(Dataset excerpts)

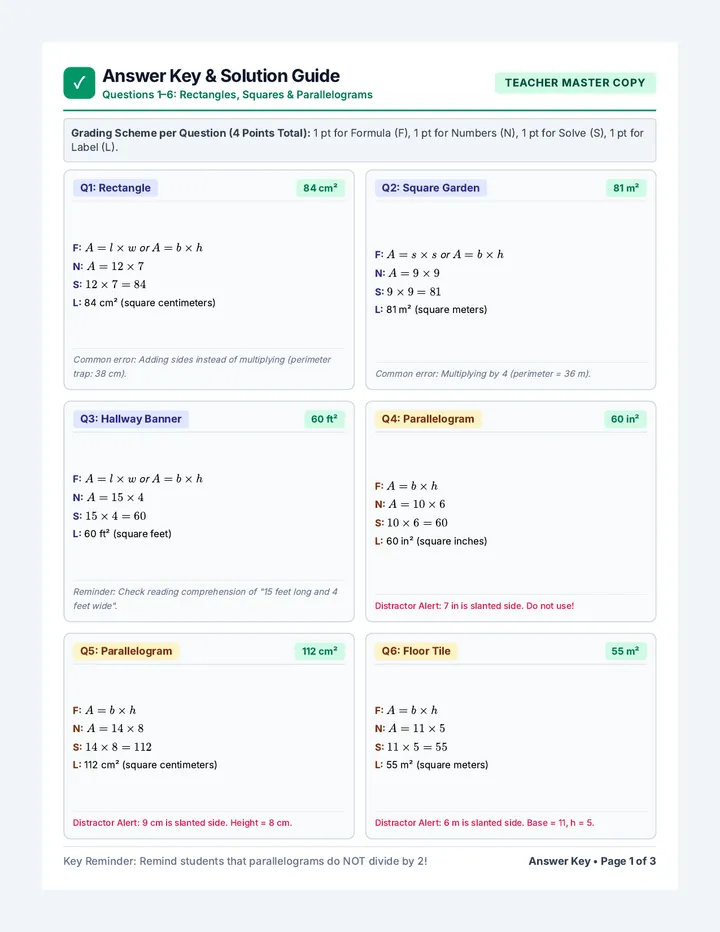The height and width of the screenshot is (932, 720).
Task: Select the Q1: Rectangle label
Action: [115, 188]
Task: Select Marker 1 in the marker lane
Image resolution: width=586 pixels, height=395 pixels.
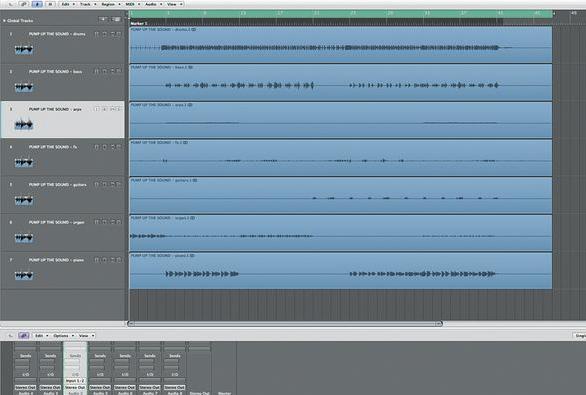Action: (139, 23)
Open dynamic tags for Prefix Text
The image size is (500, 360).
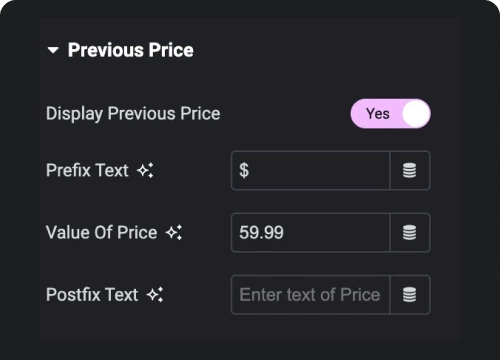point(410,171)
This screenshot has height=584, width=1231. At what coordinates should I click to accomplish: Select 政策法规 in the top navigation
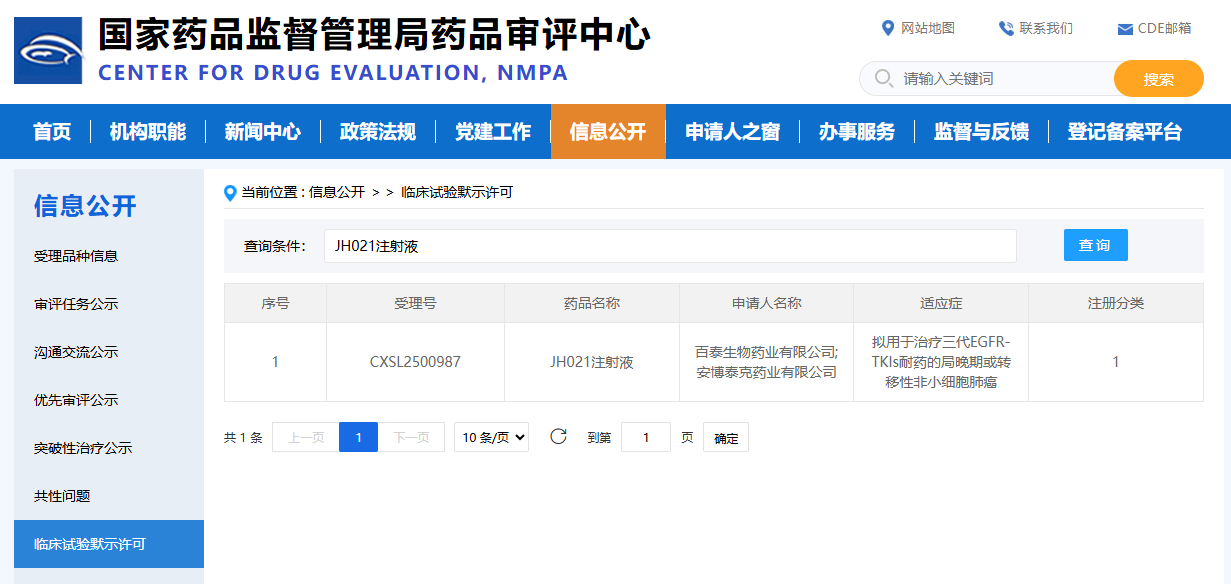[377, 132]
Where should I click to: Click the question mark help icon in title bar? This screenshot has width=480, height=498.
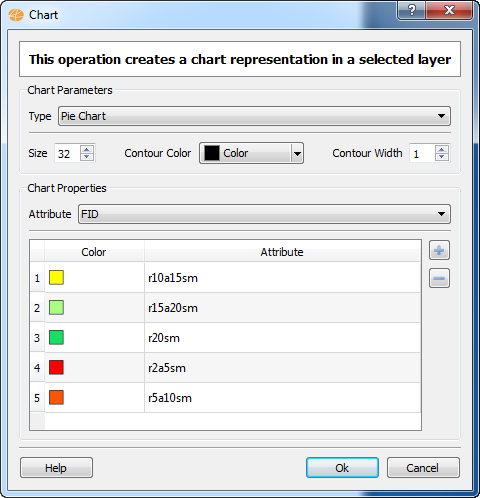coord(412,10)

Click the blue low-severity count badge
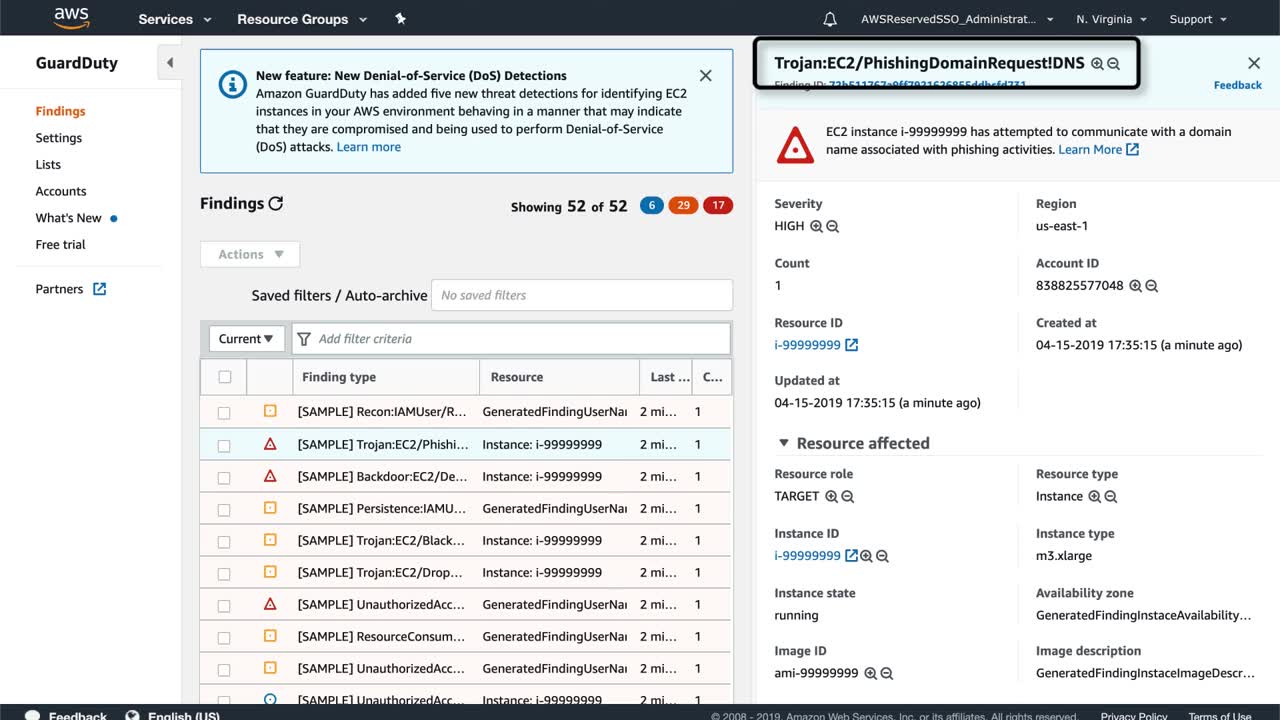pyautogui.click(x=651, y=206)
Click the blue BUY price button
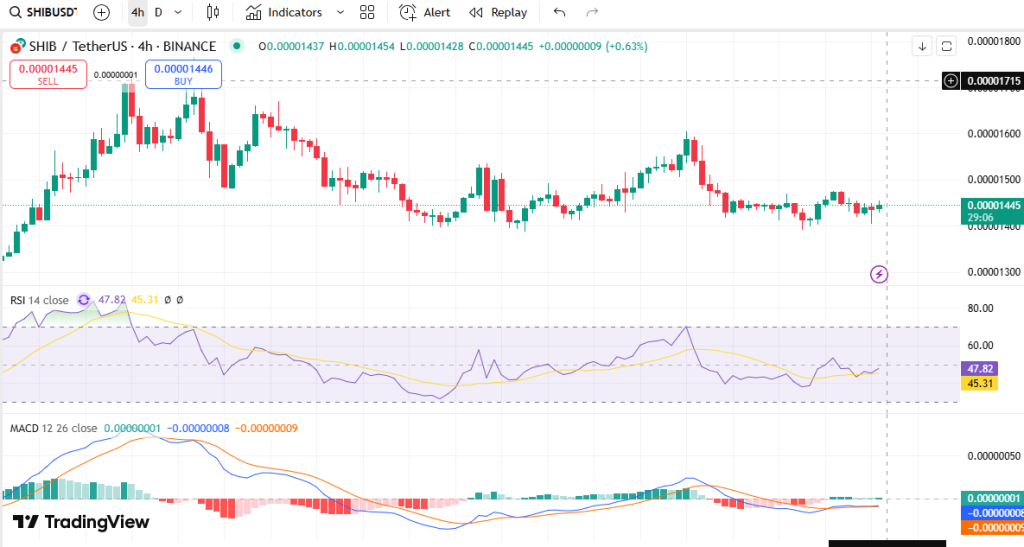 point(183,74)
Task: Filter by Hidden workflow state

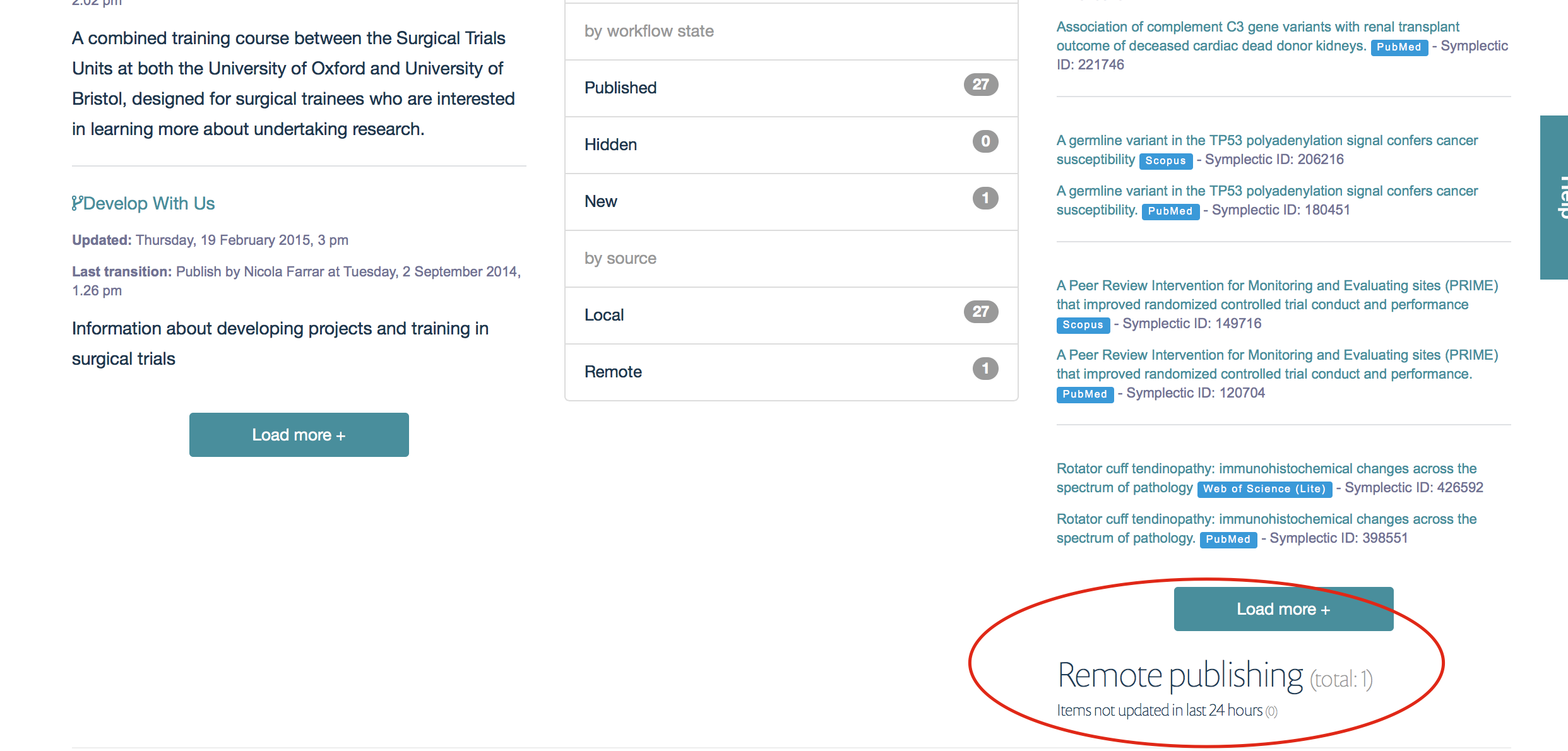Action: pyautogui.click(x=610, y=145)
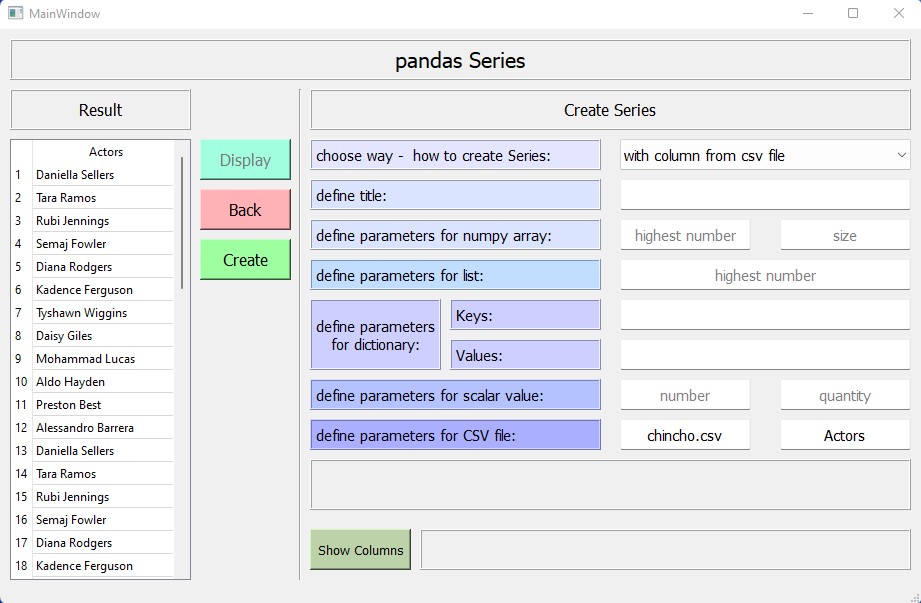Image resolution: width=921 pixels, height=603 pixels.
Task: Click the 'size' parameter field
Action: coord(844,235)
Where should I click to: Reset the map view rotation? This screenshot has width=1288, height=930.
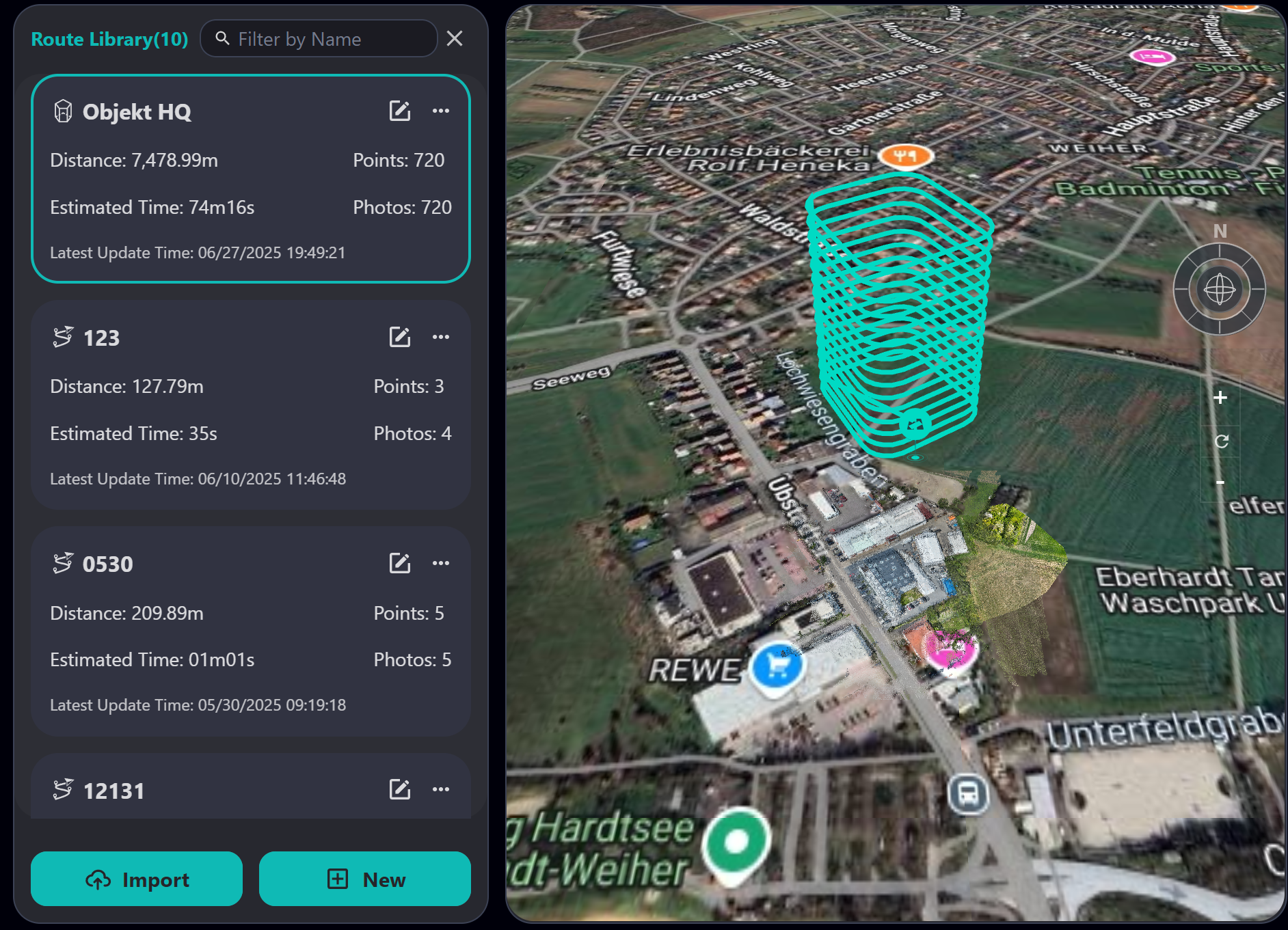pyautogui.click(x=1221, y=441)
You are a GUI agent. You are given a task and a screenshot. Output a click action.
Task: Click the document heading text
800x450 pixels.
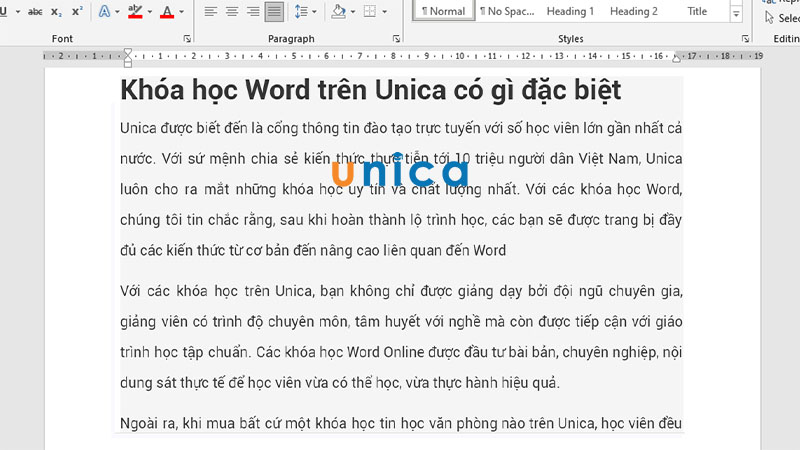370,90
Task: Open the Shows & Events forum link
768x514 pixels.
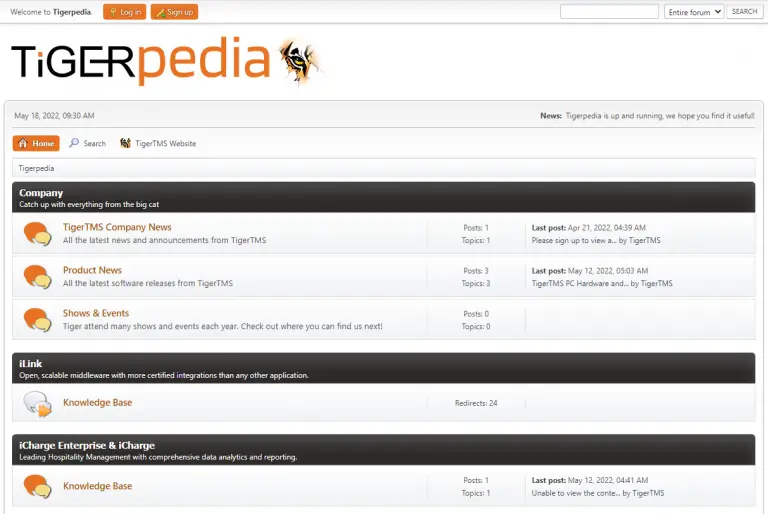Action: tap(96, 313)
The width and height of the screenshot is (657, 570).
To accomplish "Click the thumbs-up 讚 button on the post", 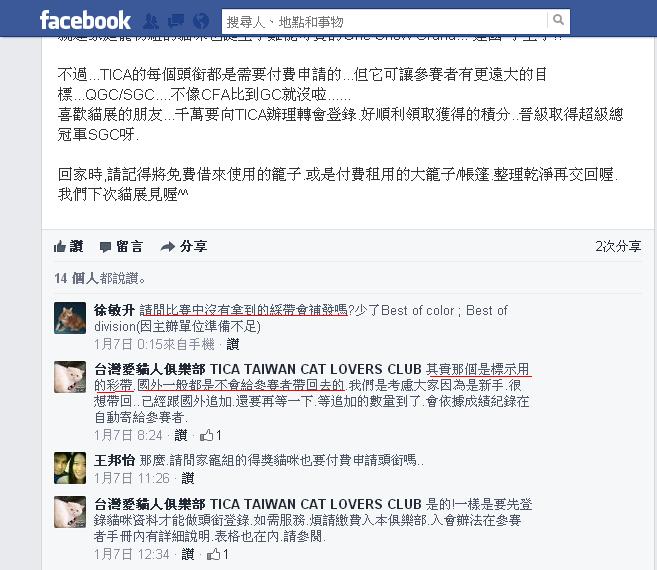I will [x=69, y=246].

Problem to work on:
Look through the entries above. Copy each line in which the string "Open" occurs.

Response for this exercise:
Open dynamic tags for Prefix Text
Task: Open the Shows & Events forum link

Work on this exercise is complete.